Andros enchants … Kleisoura!
by Yiannis Tridimas

Andros is beautiful not only where it is green but also in wild places where hills are covered with thorny vegetation and scented with wild thyme.

At the northwestern end of the island the streams flow towards Kavodoros. There the coast rocks are steep and washed by the northerly gales. There careless sailors drive their ships aground. That part of Andros was always an unfenced grazing area and for that reason it was cleared by burning, something still common.

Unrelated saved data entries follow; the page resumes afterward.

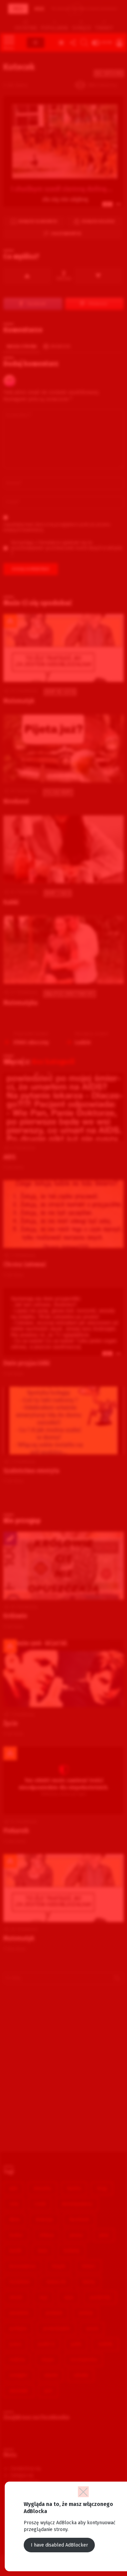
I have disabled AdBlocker (59, 2545)
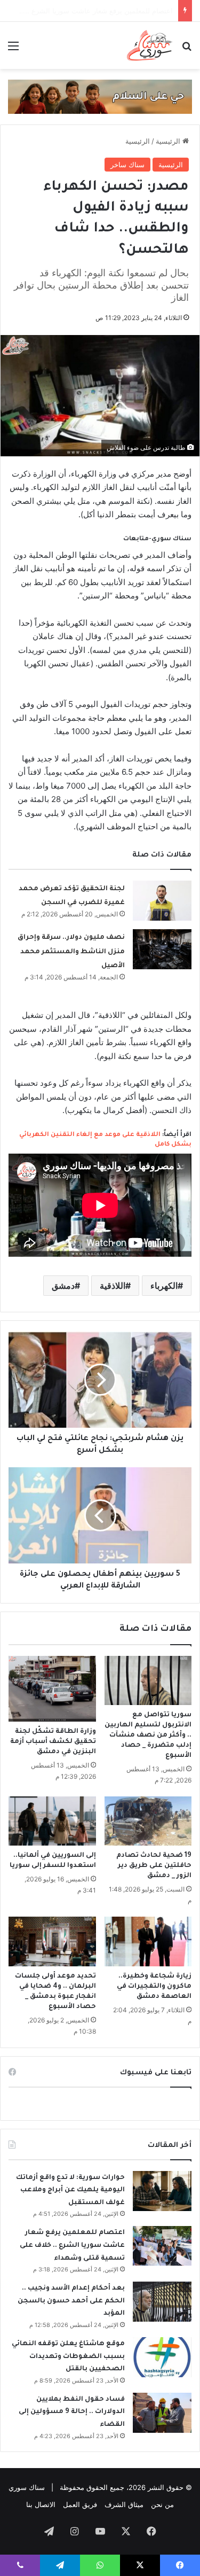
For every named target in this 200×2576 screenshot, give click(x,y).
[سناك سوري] (150, 45)
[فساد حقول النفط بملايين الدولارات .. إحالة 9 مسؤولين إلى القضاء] (162, 2413)
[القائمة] (13, 49)
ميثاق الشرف (124, 2504)
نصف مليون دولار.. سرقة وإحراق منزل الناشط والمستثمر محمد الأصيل (71, 952)
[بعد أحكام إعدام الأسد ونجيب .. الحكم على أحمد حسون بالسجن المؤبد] (162, 2302)
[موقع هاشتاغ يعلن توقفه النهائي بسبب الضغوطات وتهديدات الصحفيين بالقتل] (162, 2357)
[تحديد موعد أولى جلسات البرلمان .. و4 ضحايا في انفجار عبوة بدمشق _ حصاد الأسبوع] (52, 1941)
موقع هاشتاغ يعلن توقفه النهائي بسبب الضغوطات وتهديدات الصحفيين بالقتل (68, 2356)
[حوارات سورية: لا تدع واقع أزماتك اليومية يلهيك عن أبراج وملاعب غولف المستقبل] (162, 2191)
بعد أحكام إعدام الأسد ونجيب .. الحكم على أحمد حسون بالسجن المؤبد (71, 2301)
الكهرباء (164, 1285)
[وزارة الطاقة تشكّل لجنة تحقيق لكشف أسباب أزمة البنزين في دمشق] (52, 1689)
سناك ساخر (127, 164)
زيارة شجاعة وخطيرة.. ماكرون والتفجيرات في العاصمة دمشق (154, 1987)
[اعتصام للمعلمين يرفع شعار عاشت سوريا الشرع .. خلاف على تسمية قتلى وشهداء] (162, 2246)
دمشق (63, 1285)
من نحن (162, 2504)
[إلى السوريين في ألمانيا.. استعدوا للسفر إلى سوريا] (52, 1821)
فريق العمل (80, 2504)
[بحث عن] (186, 49)
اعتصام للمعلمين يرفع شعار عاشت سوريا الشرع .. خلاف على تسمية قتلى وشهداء (72, 2245)
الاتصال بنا (40, 2504)
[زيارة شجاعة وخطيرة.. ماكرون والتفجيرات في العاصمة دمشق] (148, 1941)
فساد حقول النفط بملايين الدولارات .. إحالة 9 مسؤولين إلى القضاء (72, 2412)
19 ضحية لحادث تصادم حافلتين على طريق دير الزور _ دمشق (153, 1866)
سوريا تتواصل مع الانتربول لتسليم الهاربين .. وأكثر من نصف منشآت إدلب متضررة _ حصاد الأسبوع (148, 1735)
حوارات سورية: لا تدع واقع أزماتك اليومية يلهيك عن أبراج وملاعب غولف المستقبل (70, 2190)
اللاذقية (112, 1285)
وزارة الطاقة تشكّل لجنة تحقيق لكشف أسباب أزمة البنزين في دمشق (53, 1742)
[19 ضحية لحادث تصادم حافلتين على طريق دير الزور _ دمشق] (148, 1821)
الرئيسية (169, 141)
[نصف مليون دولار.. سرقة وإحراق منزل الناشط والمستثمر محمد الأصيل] (162, 949)
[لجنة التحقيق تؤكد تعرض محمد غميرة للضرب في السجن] (162, 901)
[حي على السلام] (100, 96)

Between the lighthouse of Fasa and Peza bay there is a ravine that starts at Agios Yiannis, (St John) the Kleisoura ravine. The hamlet of Agios Yiannis which now consists of a few ruins, was abandoned in the 80s, the last house to close was that of Soulis’s family. On the way to the sea the slopes of the ravine become steep, half way along there is a good water spring. Where there is water and soil there is a garden and despite the lack of good level ground, the locals took advantage of the presence of water. The remnants of their labour are a few walled fields on the less steep northern banks of the ravine which, alongside vegetable gardens by the stream, had fig trees, vines, pear trees mulberries and bee hives on terraces built on the hill side. A few of those trees are still standing and manage to resist the destructive appetite of feral goats. Where the stream reaches the coast there exists a small green oasis with reeds and ponds carved in the limestone by the water just before it plunges down the last 15 metres to the sea like a small waterfall.